#### [Try it]
Put the lines running from the one with "This screenshot has width=723, height=894." through the end of the data, both included, into a JSON list of strings with one string per line and blank lines omitted. Leave the pictures out.
━━━━━━━━
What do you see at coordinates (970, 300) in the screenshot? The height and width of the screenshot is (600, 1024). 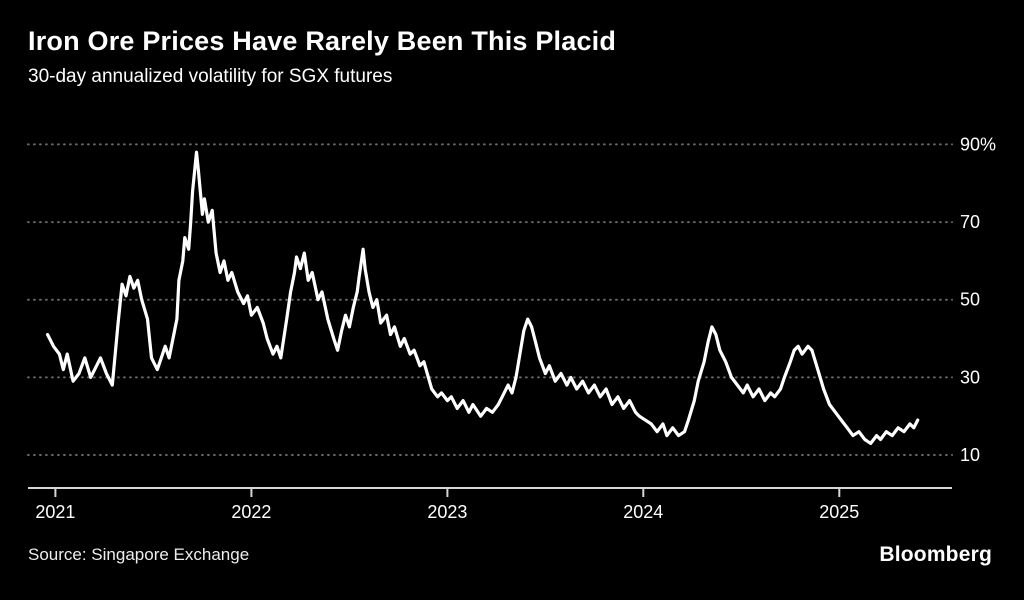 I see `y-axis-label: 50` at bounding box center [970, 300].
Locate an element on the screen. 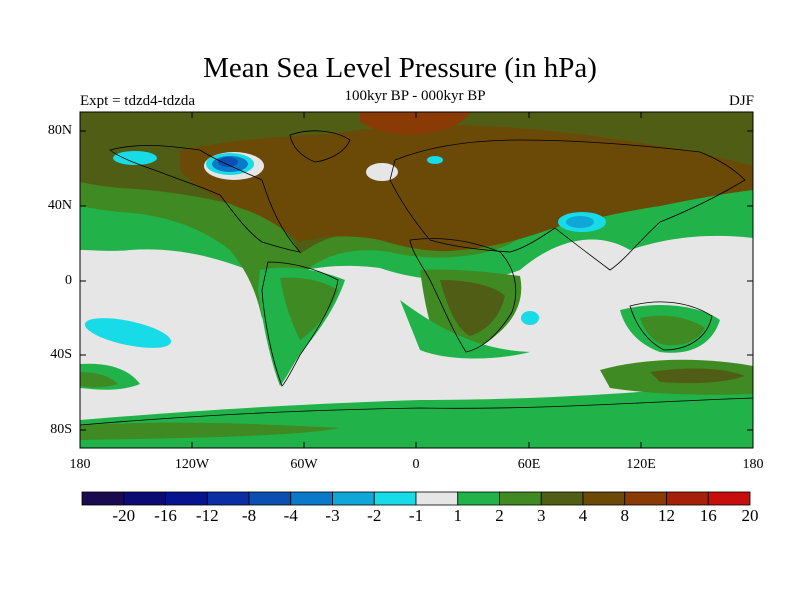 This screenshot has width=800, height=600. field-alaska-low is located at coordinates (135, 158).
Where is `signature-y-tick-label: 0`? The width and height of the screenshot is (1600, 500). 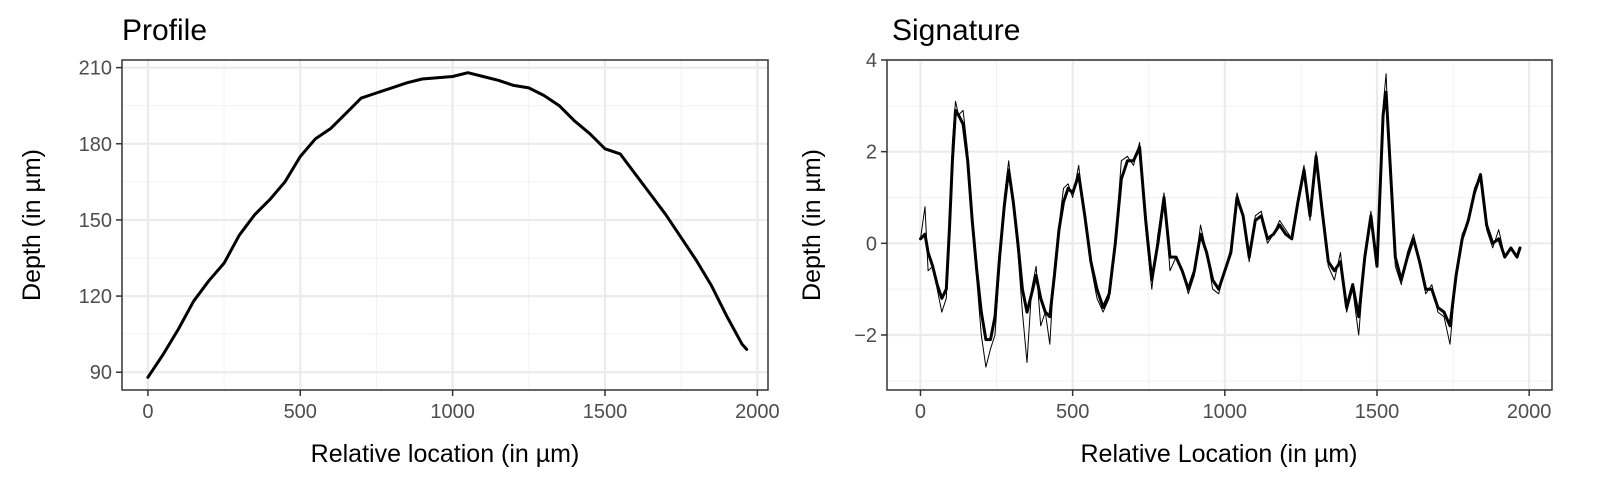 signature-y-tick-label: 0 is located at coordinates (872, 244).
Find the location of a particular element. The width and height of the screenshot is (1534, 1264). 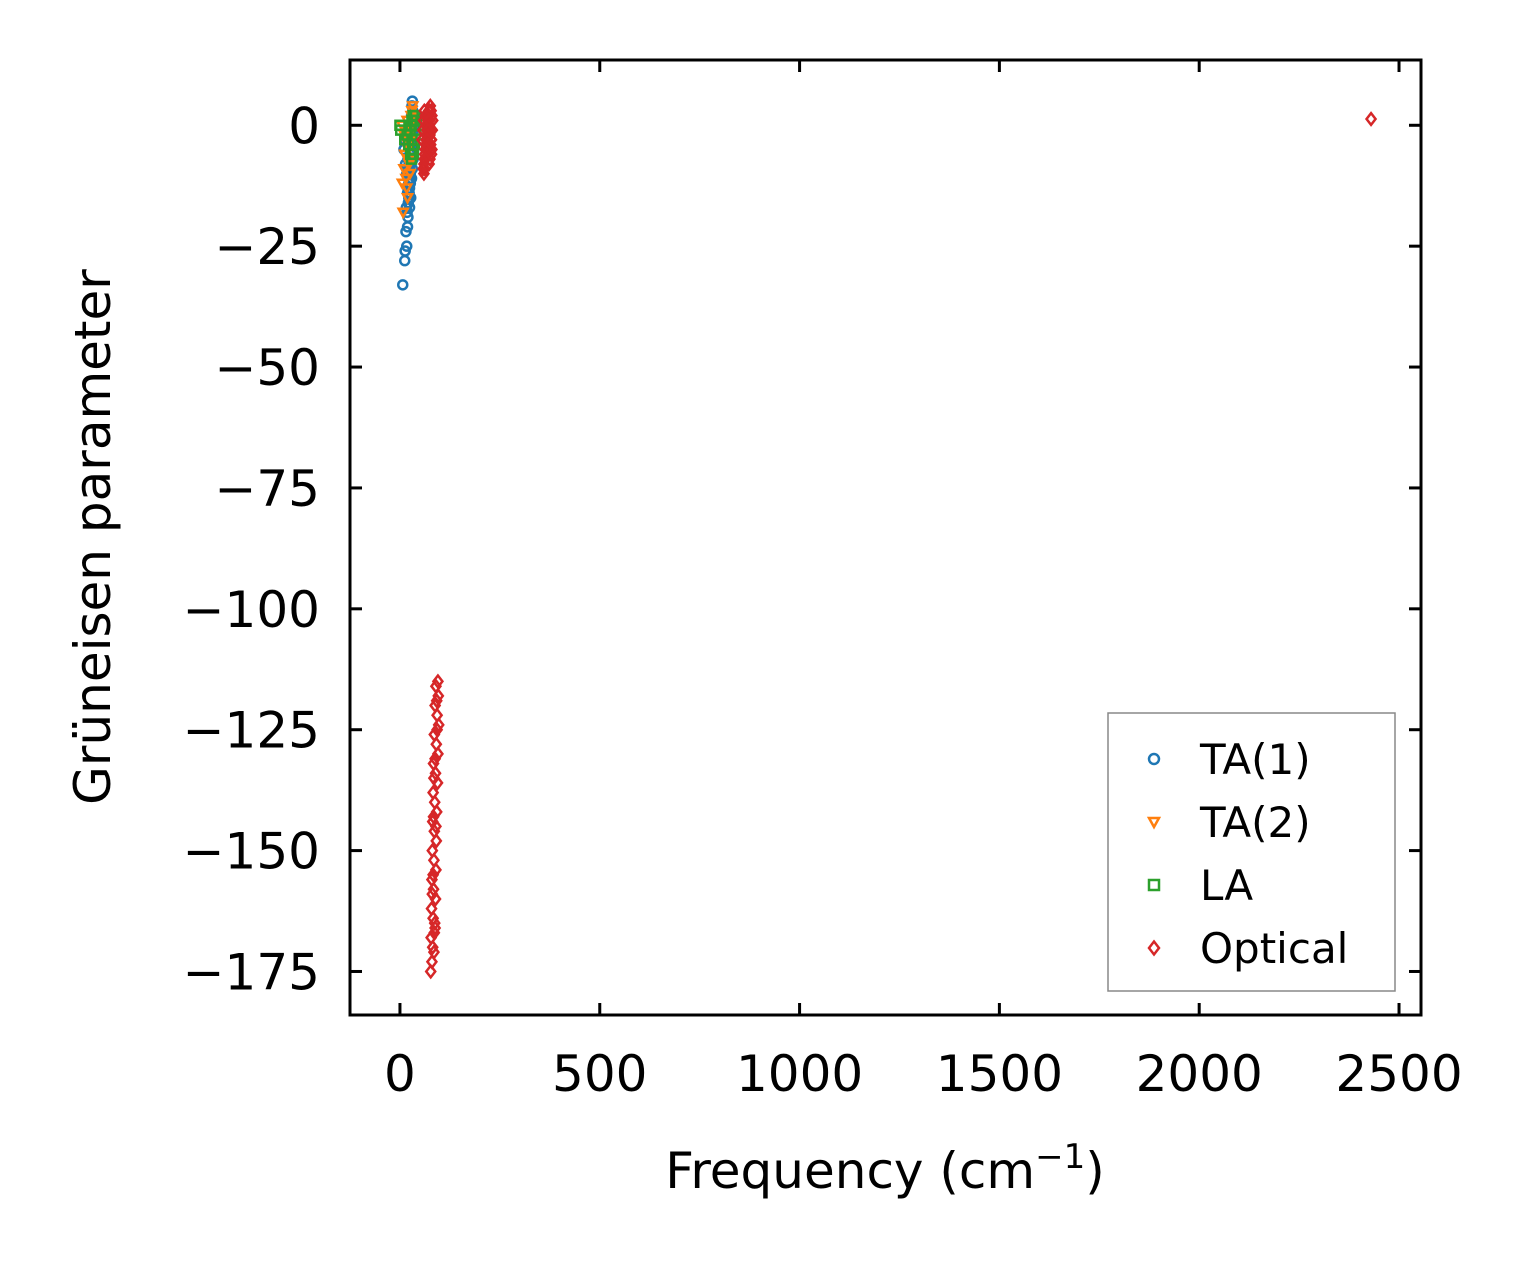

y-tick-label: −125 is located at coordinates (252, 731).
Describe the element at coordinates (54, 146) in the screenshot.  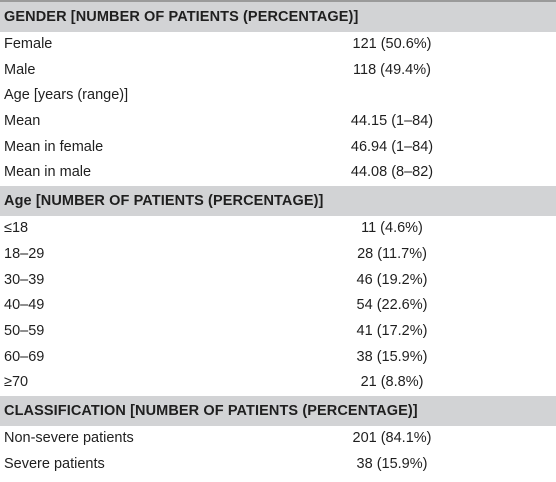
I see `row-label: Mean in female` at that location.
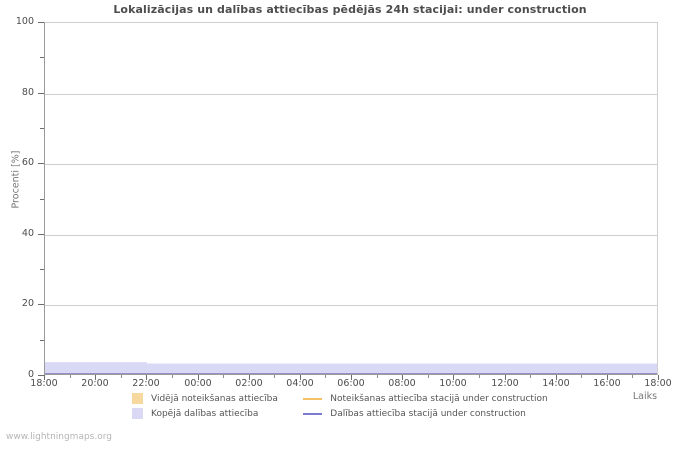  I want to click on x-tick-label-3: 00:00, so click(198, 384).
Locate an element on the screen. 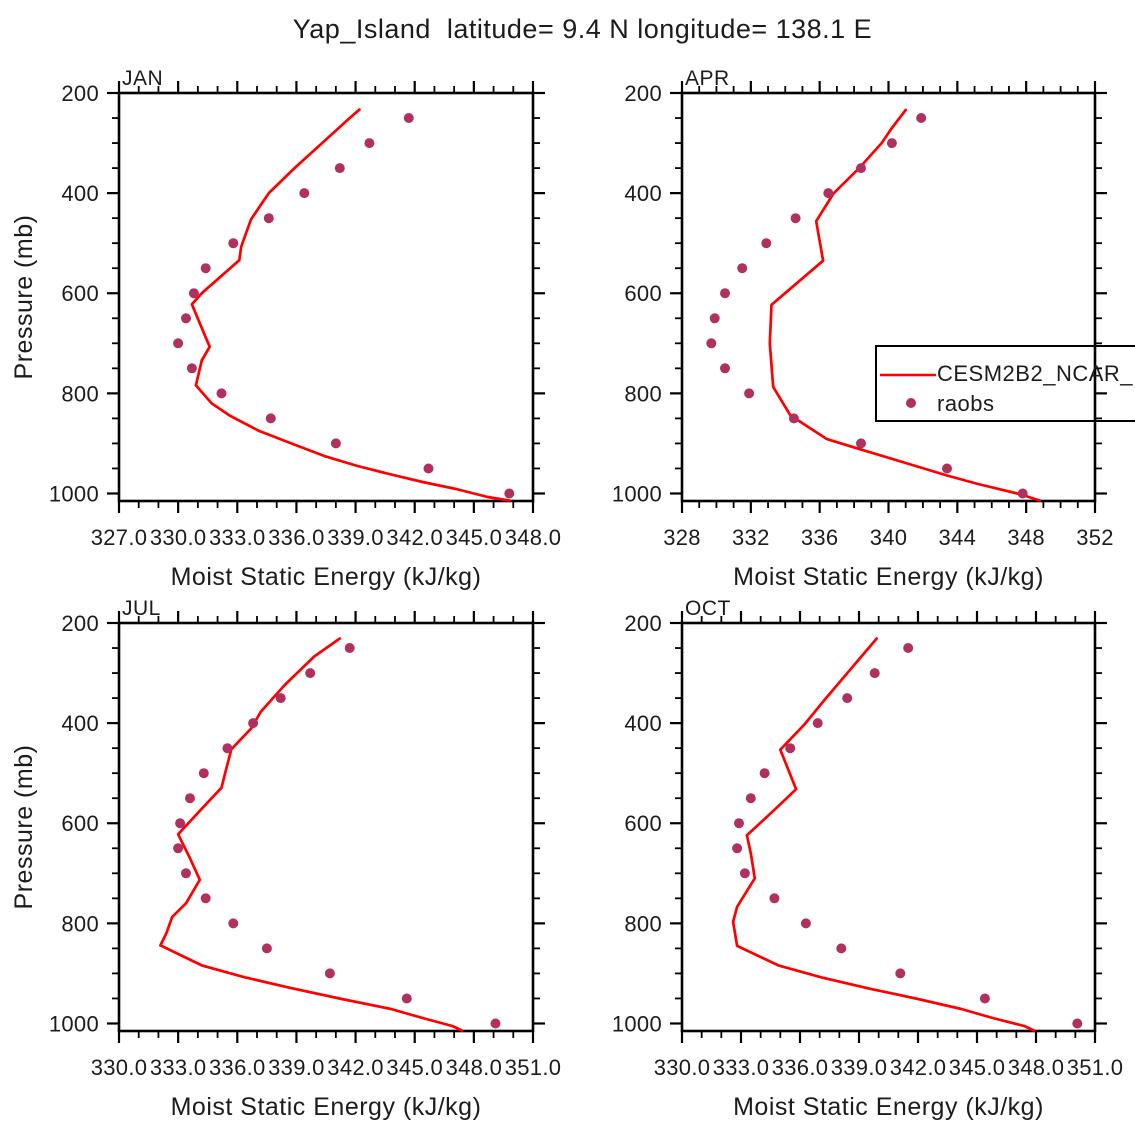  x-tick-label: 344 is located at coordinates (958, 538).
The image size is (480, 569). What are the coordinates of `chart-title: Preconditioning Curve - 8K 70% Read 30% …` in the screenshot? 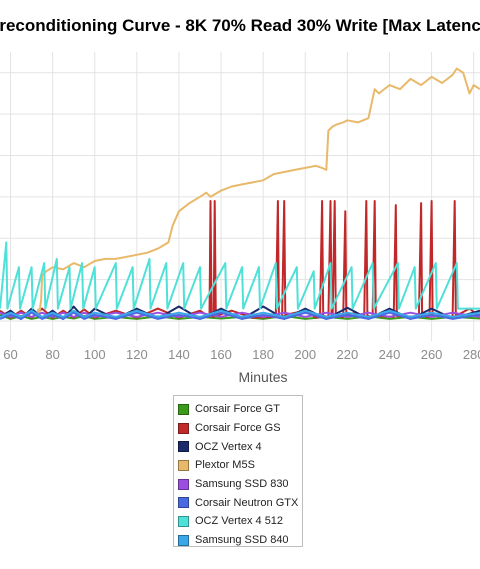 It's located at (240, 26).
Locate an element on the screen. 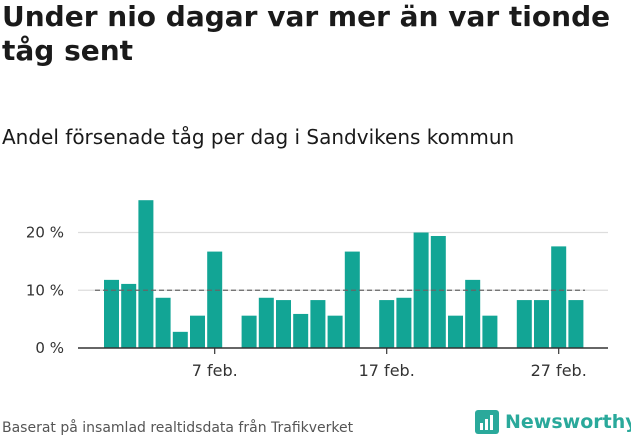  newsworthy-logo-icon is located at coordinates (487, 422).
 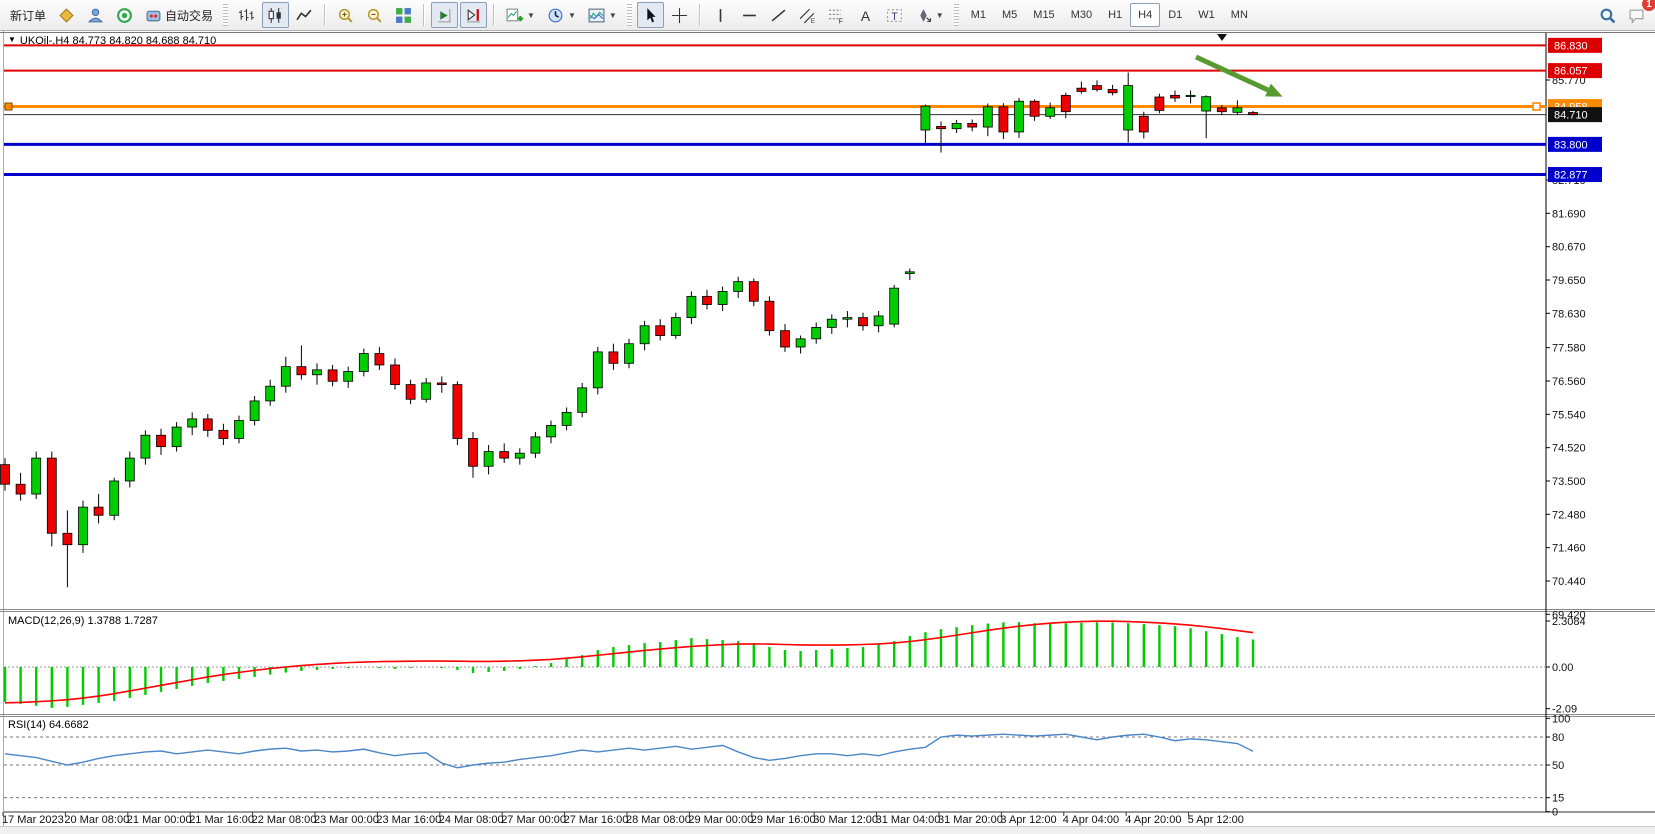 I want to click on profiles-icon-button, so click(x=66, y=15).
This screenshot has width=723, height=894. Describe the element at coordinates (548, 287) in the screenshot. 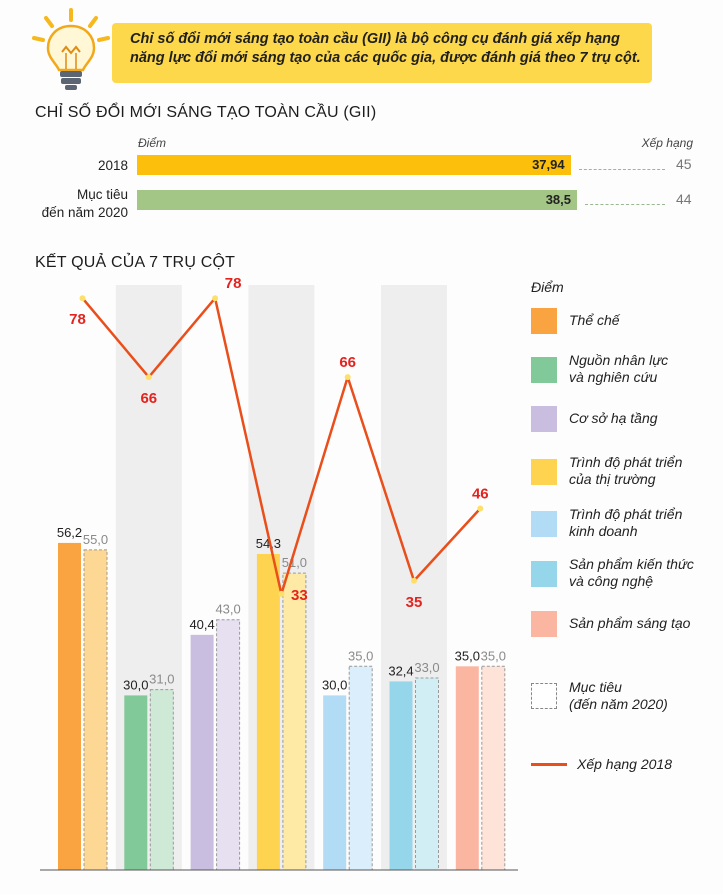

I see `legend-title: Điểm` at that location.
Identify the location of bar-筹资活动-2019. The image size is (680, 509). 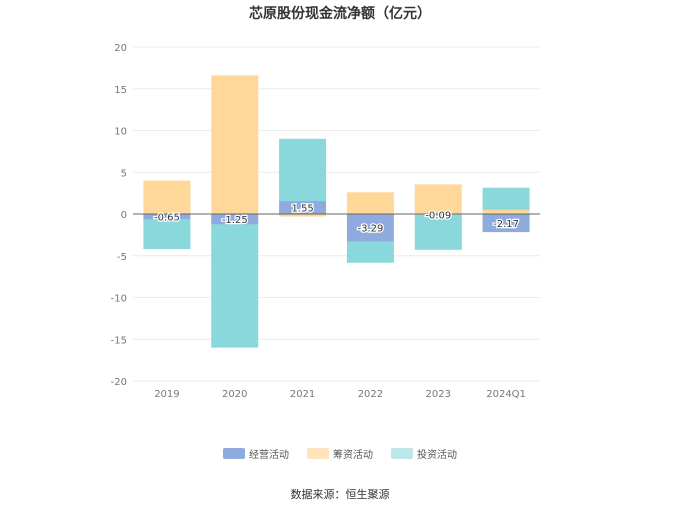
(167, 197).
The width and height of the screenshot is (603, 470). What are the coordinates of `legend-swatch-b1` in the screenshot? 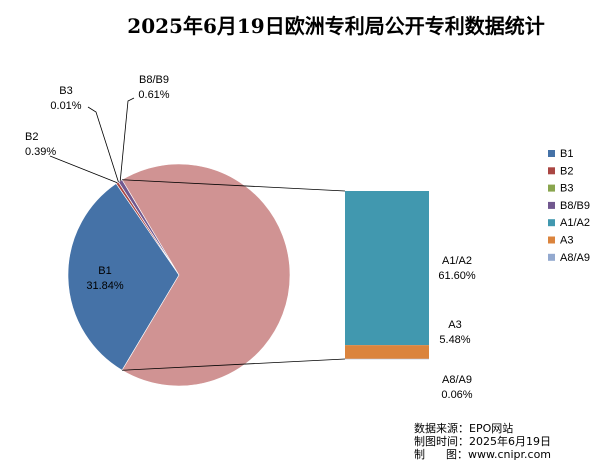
━━━━━━━━
#### [Exercise solution]
[
  "This screenshot has width=723, height=894. Describe the element at coordinates (548, 287) in the screenshot. ",
  "I see `legend-title: Điểm` at that location.",
  "Identify the location of bar-筹资活动-2019. The image size is (680, 509). ",
  "(167, 197).",
  "The width and height of the screenshot is (603, 470). What are the coordinates of `legend-swatch-b1` in the screenshot? "
]